• Task to carry out: Reproduce the records below exactly as they appear.

• Exercise input:
····················
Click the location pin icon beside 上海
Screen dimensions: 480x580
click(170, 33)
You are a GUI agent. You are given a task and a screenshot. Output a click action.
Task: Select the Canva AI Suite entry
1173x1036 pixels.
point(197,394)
····················
• Response to the task:
Click the location pin icon beside 上海
Screen dimensions: 480x580
click(170, 33)
You are a GUI agent. You are given a task and a screenshot. Output a click action.
Task: Select the Canva AI Suite entry
1173x1036 pixels.
point(197,394)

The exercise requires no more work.